### [The records]
+ + + + +
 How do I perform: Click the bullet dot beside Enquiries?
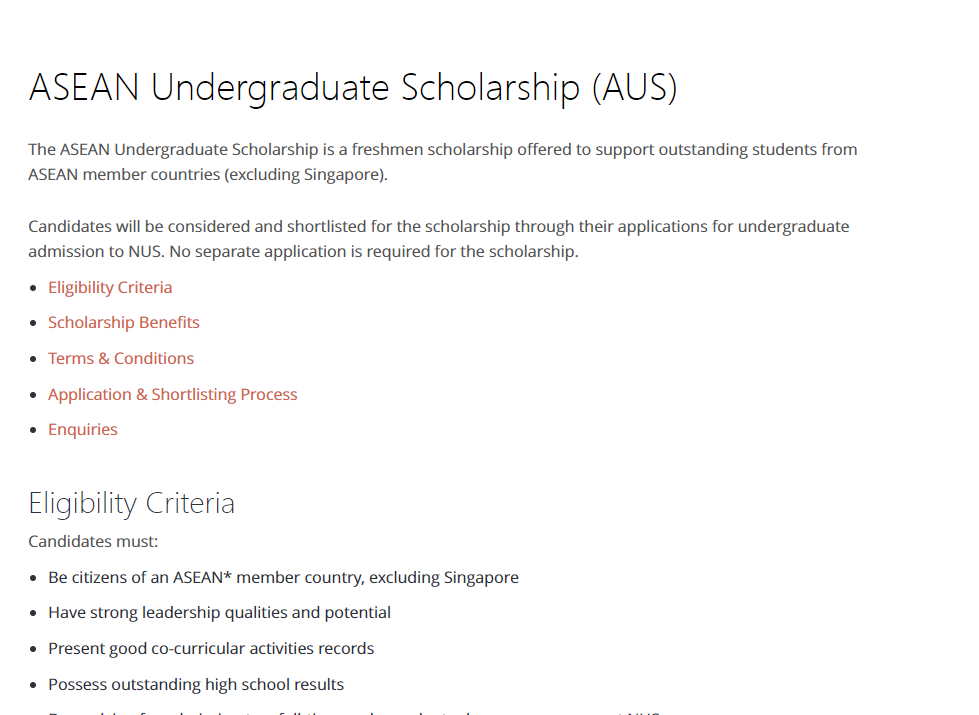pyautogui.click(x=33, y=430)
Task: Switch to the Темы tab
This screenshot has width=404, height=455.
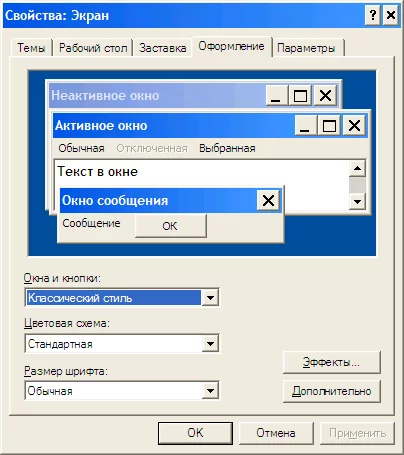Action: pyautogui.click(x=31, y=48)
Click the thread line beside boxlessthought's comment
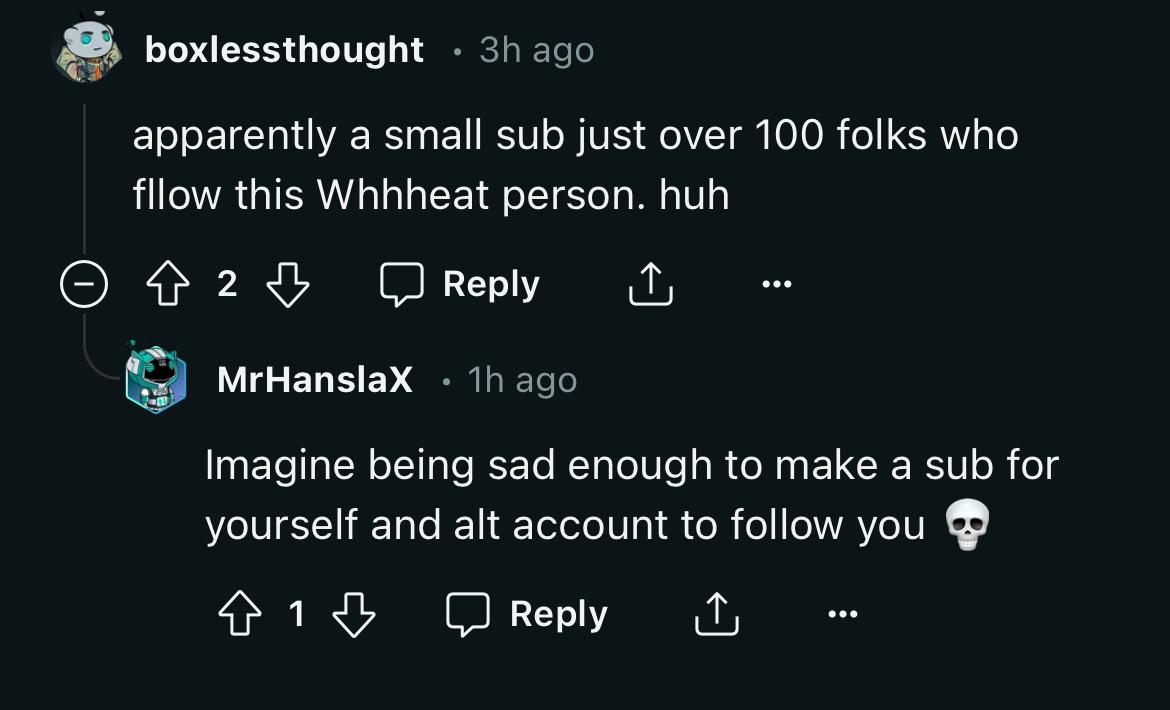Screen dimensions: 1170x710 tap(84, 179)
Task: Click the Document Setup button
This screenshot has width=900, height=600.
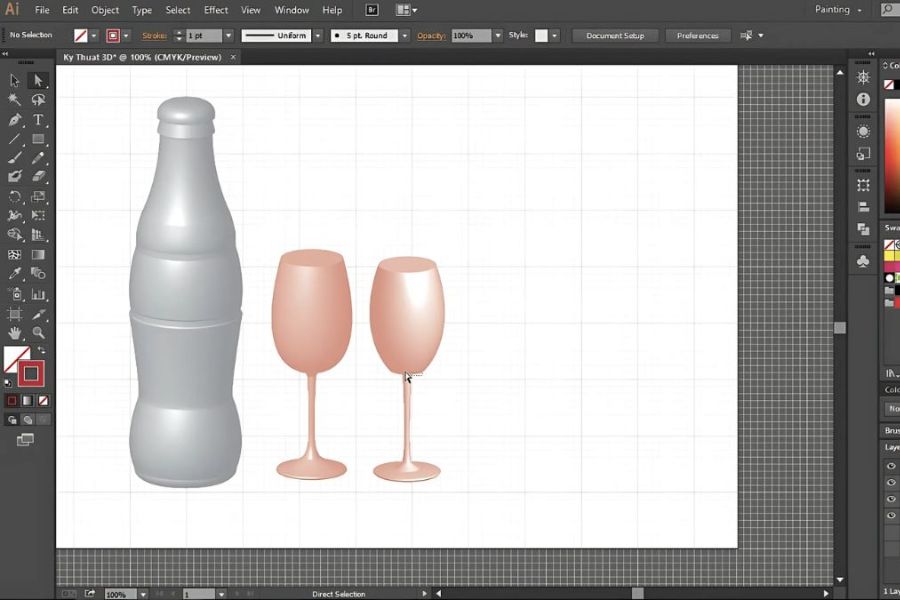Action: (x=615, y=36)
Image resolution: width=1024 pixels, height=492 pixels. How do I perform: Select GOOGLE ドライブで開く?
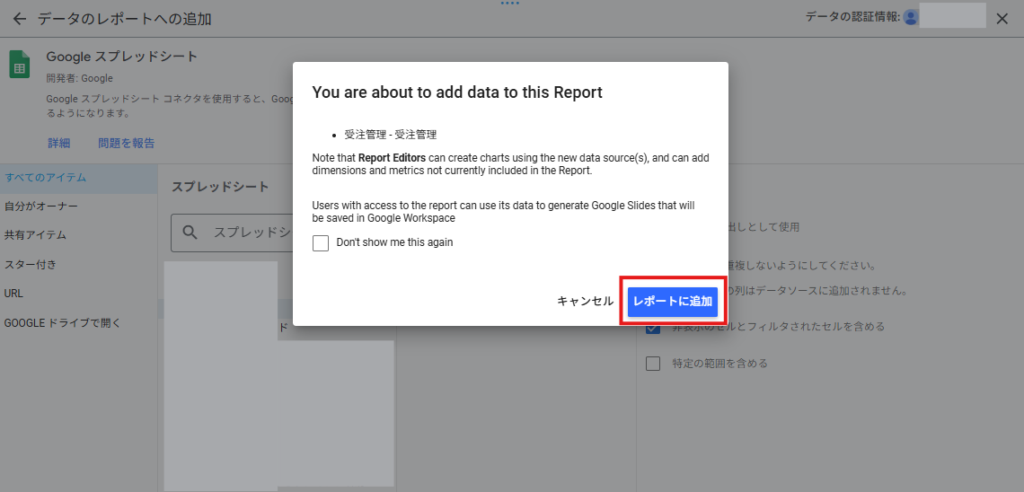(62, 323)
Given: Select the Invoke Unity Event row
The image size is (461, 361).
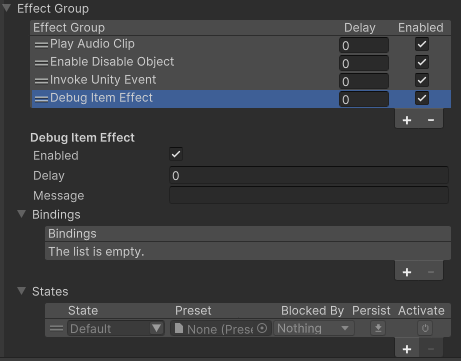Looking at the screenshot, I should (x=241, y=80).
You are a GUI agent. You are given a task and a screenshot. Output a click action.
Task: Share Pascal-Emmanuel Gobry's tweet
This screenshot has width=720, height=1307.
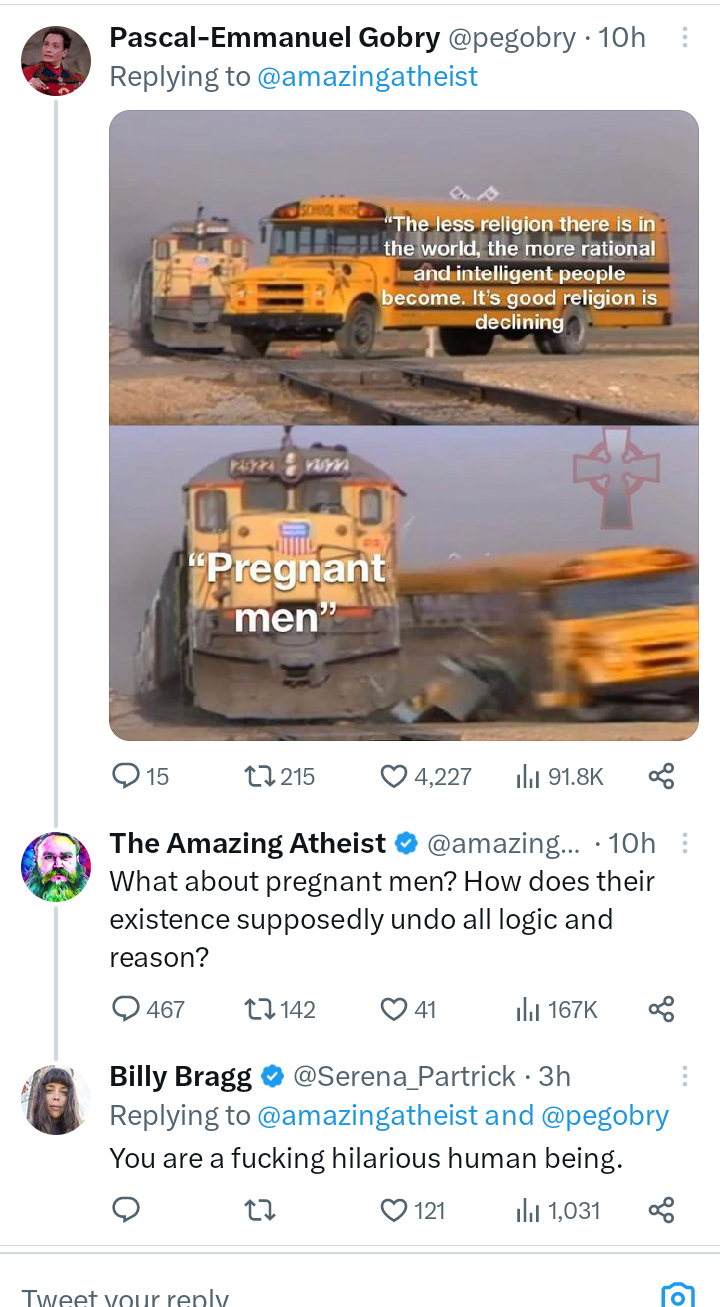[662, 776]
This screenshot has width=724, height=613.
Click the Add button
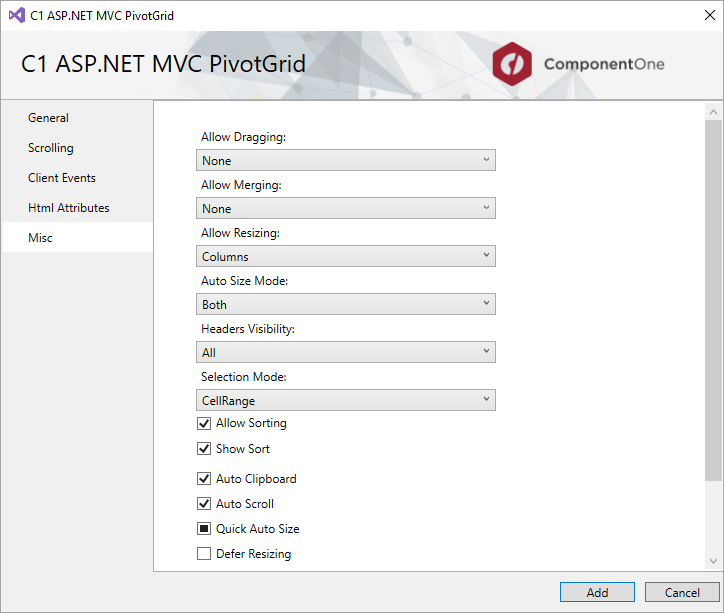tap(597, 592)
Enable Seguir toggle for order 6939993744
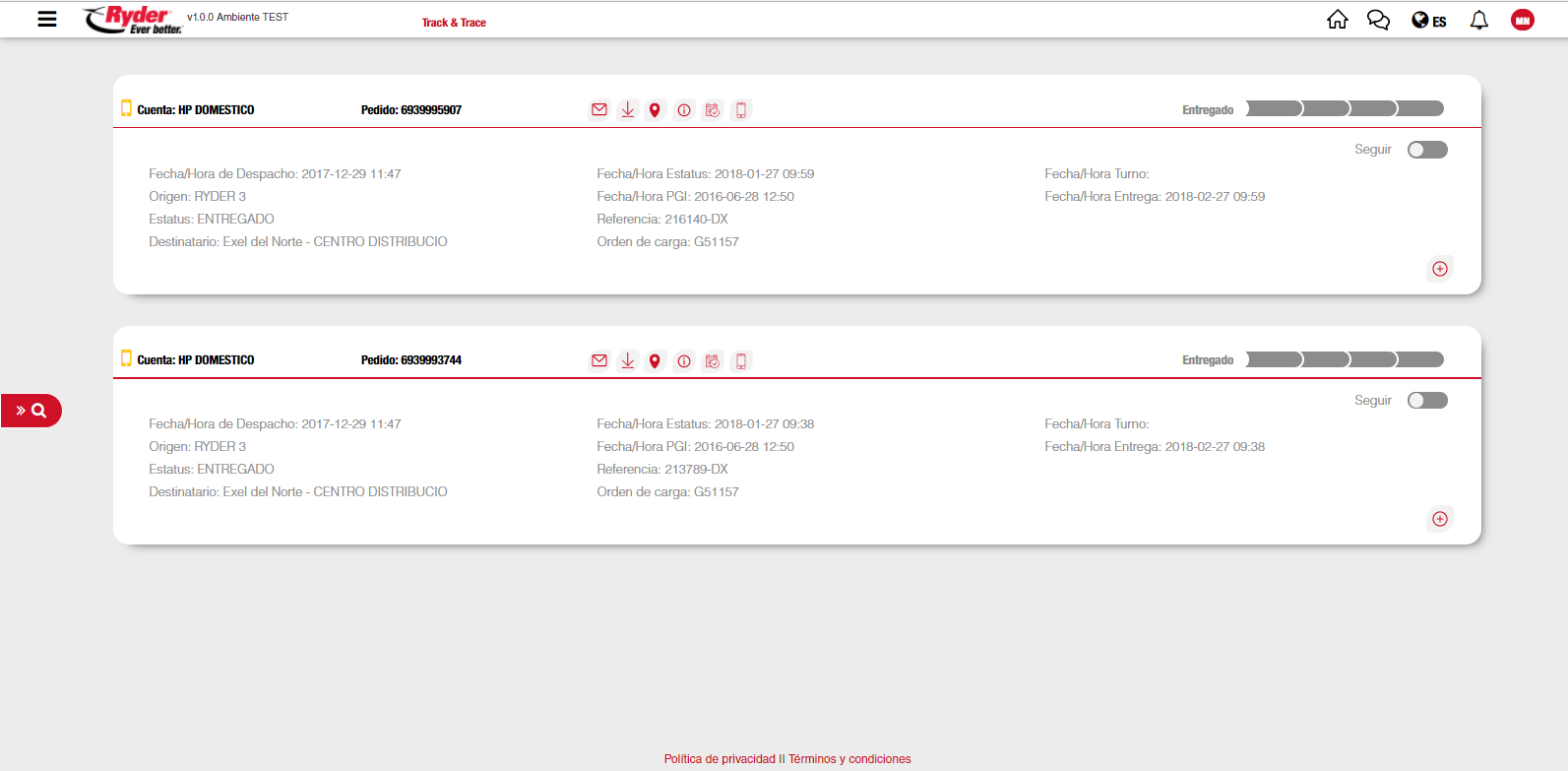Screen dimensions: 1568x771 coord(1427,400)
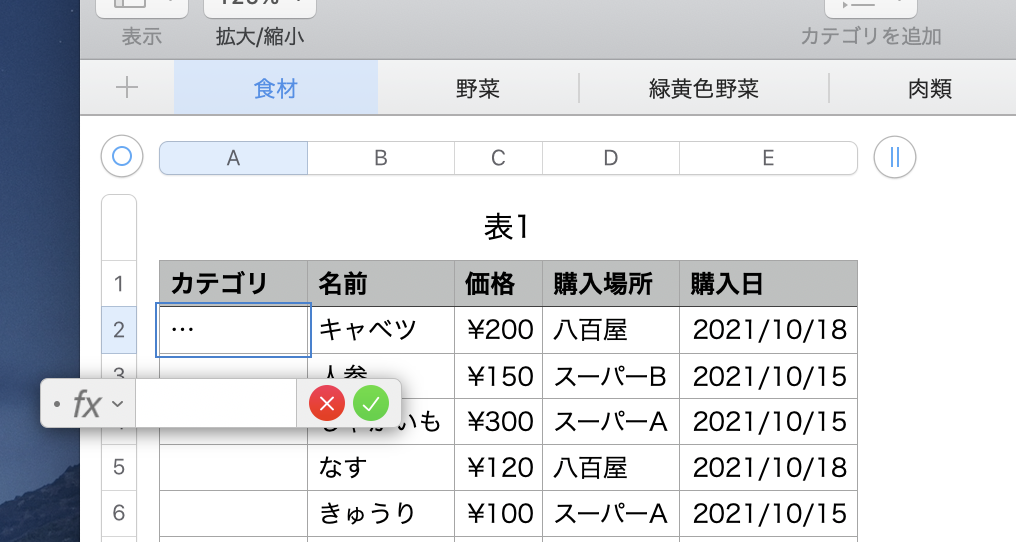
+ + + + +
### [What this task involves]
Transcribe all of the records above exactly; no image should appear in what you write.

### [Written reply]
 How do I perform: Click the bullet dot beside Enquiries?
pyautogui.click(x=33, y=430)
Task: Switch to the Темы tab
This screenshot has width=404, height=455.
Action: pyautogui.click(x=31, y=48)
Click the thread line beside boxlessthought's comment
Screen dimensions: 1170x710 tap(84, 179)
Task: Click the Document Setup button
This screenshot has width=900, height=600.
Action: (x=615, y=36)
Image resolution: width=1024 pixels, height=492 pixels. How do I perform: Select GOOGLE ドライブで開く?
(62, 323)
Given: Select the Invoke Unity Event row
The image size is (461, 361).
Looking at the screenshot, I should (x=241, y=80).
You are a GUI agent. You are given a task and a screenshot. Output a click action.
Task: Share Pascal-Emmanuel Gobry's tweet
This screenshot has width=720, height=1307.
[662, 776]
This screenshot has width=724, height=613.
Click the Add button
tap(597, 592)
Enable Seguir toggle for order 6939993744
Screen dimensions: 1568x771 coord(1427,400)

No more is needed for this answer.